As we prepare to migrate our current LabVIEW groundstation from ArduPilot to supporting ArduPilot Mega, we're taking the opportunity to rethink its architecture and code base.
Right now it's written in LabVIEW, a visual programming environment that has the advantage of rapid development and easy-to-make instrument displays, as well as being cross-platform. But the problem with it is that the development tools aren't free (indeed, the ones that can create an executable file start at $1,249!), and distributing the files requires users to download a runtime engine and serial driver. As a result, we don't have as much community participation in the ground station as we do in most of our other projects.
Over the past year, we've been looking for an alternative with free and good development tools. It needs to be cross-platform, compatible with open source code standards, and appropriate for a ground station (ie, able to handle a rich visual environment and to talk directly with the serial port). Eventually a good candidate emerged in Nokia's Qt application and UI framework, and I'd like to present it here for community feedback.
You can see a glimpse of Qt above, but here's the description from the site:
"Qt is a cross-platform application and UI framework.
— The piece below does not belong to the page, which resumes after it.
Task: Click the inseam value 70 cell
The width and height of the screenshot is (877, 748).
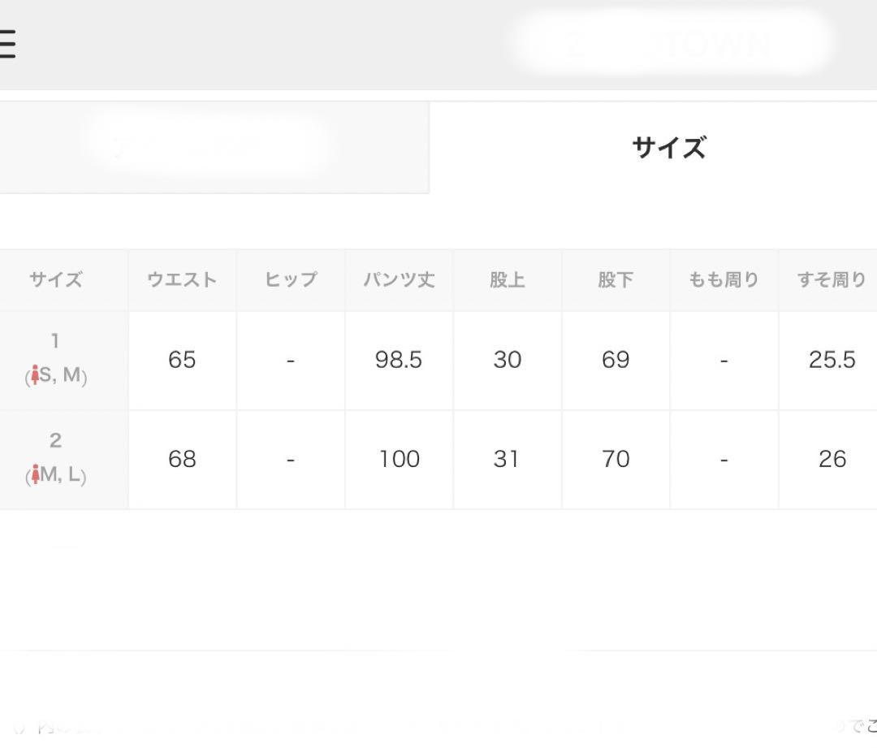Action: coord(616,460)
Using Qt, you can write web-enabled applications once and deploy them across desktop, mobile and embedded operating systems without rewriting the source code.
Features
- Intuitive C++ class library
- Portability across desktop and embedded operating systems
- Integrated development tools with cross-platform IDE
- High runtime performance and small footprint on embedded"
Note that it's cross platform on more than just computers--it will also run on phones, too, which introduces the possibility of an ArduPilot GCS on Android or some other smartphone, which would be very cool. Also, we intend to integrate the current ArduPilot configuration utility into the GCS, so one desktop program can handle all the ArduPilot functions, from mission planning to real-time data display, including integrated Google Earth and video handling and image processing.
So what do you think? Is this a good code foundation for a full-featured groundstation? Does Qt look like something you'd adopt for the right project?
[UPDATE: See this Swiss team's MAV groundstation for an example of what Qt can do. Nice! It's open source, so we can build on it if we want.]
Comments
Here's a brief description:
HTTP-based robot interface
HTTP-based admin functions
My main goal was to make a groundstation that was fully OS independent with minimal dependencies. This solution met this goal pretty well.
IMHO, I would not go for a C++ solution, unless you have lot (really really lot) of experience (in all team members), and lots of time -- good if you have graduate students, bad if you have hobbysts (of work to do :)
That said, I won't rule out using their work as a base. Not by using their code as is, of course, but studying what they did with Qt and recreating similar functinality. Qt has similar methods in its C++ and Py bindings -- except that the Python one are far more simple, and the resulting code is simpler and shorter by an order of magnitude.
Don't get worried about performance: we wrote a real time, multi-station "dashboard" application, which showed real time stock market analysis, all in Python code.
Still, I don't want to make the work ahead look simple. It would be a challenge, whatever the platform choice would be -- of course barring use of their code as is..
Warning: if we agree that the path you recommend is the right one, we may ask you for help!
What I can say is that Python + Qt is one of the best choices you can make, for a project like that.
Not (only) for prototyping (unit tests are far more important than strong typing, if you're after reliability, which you should).
The language is hugely productive, tools are free, learning curve is inviting.
Qt is rich indeed (and complex, as are all frameworks like it)-- but is much better tamed by its Python bindings.
And, last but not least, you have the option to use Python's numeric extensions (take a look to SciPy, for example), and to many really bright network framewoks.
For my personal use I'm working on a GCS that uses Processing for components like the PFD and Apache Pivot for the user interaction. It's far from being released - if ever.
Thanks for that, which is really helpful. Given that there is a already a codebase in your UAV Playground, would you recommend that we build on that for the Groundstation?
As you'll see in the thread above, there is also already a groundstation codebase in Qt out there (and Jason Short has one in Flash+Python), so it's really a matter of choosing which one to build on.